▸ **Source document**
===============
I agree with not over thinking and a simple fill up. When I grew in soil I thought that hydro was difficult and too much work. The truth is hydro/aero can be easy if you relax and don't make it difficult. Your concern is well founded but it is nearly impossible to gauge what your levels are past the point at which they were mixed. 

Some growers use a top off mix that is a 1/3 strength but it's up to you.


----------



## MEANGREEN69 (Apr 30, 2011)

a 20 gal rez isnt that big. so you can find out what it takes ( nutes,Ph-up, cal/mag what ever) to fix a

1 or 5 gal jug. make sure you let it sit for AT LEAST 30 mins after mixing it up.

cause the Ph can change. then you can have it down to a science...see i know that it takes 3ml of Ph-

down, 5ml of cal/mag, 1 tsp of maxi grow for every gal of water to get it were i want it for veg. then

if i need more just mutiply..just my 2cents hope i helped.


----------



## PeaceFarmer (Apr 30, 2011)

I know my first post up there didnt technically answer your question, rather just offered my opinion. So, if you wanted to be technical you could use a little bit of algebra to figure it out. I personally wouldn't do it this way just for the extra work it would take, but they are your ladies. So, say you only wanted to change your rez every 4 weeks or perhaps never. In order to top off with a solution that contains the ideal amount of nutrients, you must first determine the ratio of the original chemicals you have added. You add 250 ppm of Magical and 600ppm of Veg nutes (I omit the negligible 50 ppm from the ph up, as this value will change as your system begins to equibrilate and become steady). This means that you add 1 part Magical to every 4 parts of nute solution. So if your original ppm is 900 and your new value is 230ppm, you have a 670ppm deficit to correct. You should add 1 part of Magical and 4 parts of nutes (tsp or ml you will have to determine your own measuring value you wish to use, based on how big of an increment you want your ppm to change. For example you could make your units ml/tsp and obtain a very small change or use tbs and get a huge jump). Retest your rez solution and see what the ppm is. Get this value close, but under the 900 ppm you require. Now, add your ph down as needed to get your solution into the 5.8-6.2 range.
===============
Write out, word for word, the stretch of the reservoir top-off thread from "## MEANGREEN69 (Apr" through "mixing it up.".

▸ **Recorded information**
===============
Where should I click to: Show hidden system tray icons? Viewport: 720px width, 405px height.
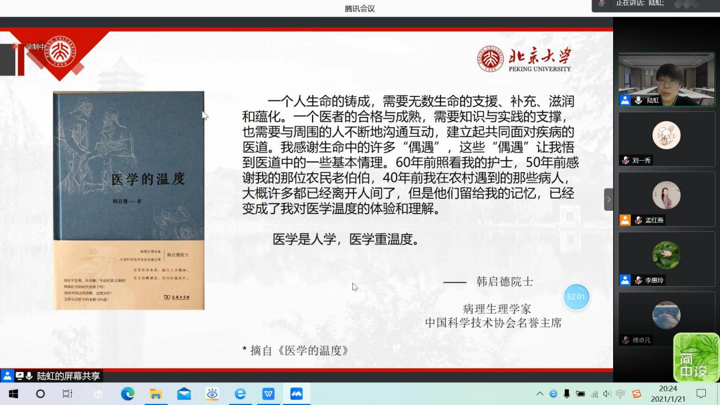click(x=539, y=394)
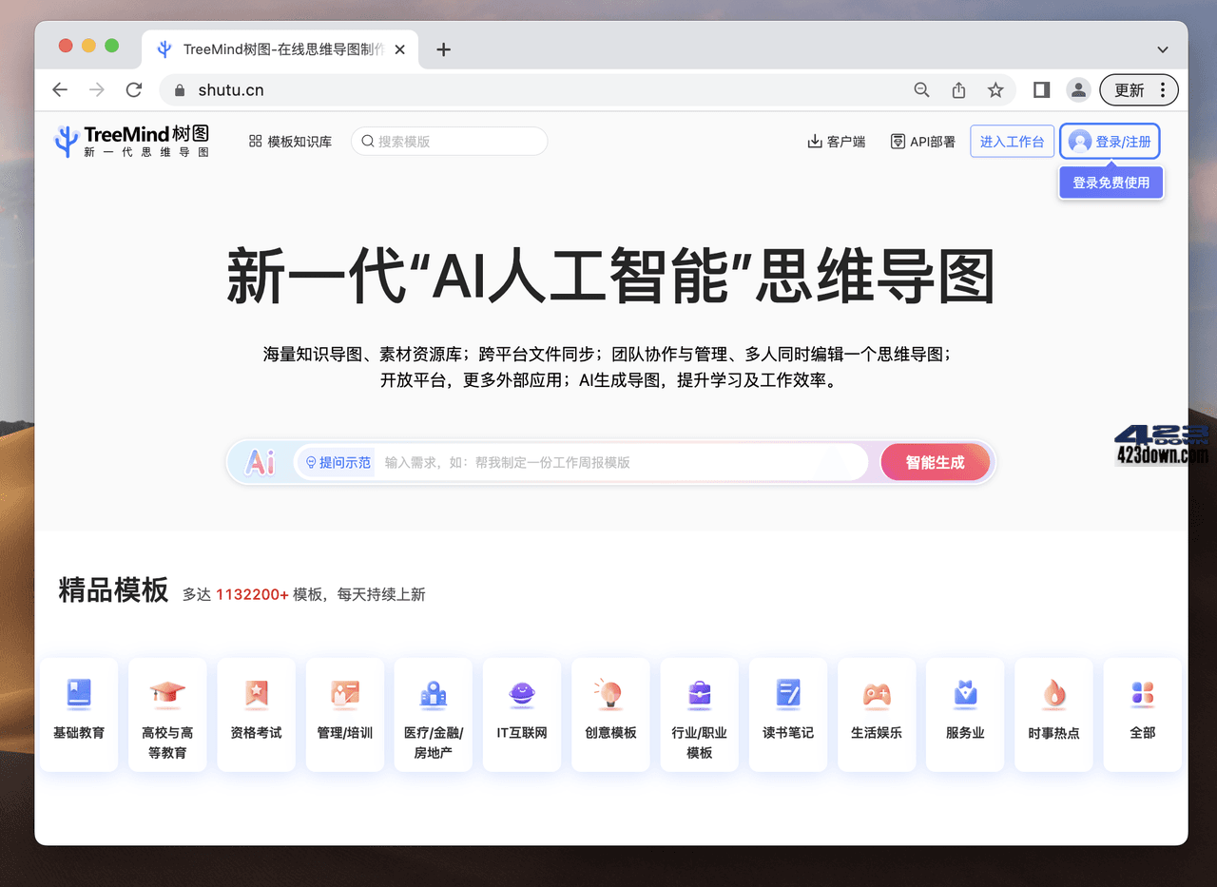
===============
▸ **Output for this exercise**
## MEANGREEN69 (Apr 30, 2011)

a 20 gal rez isnt that big. so you can find out what it takes ( nutes,Ph-up, cal/mag what ever) to fix a

1 or 5 gal jug. make sure you let it sit for AT LEAST 30 mins after mixing it up.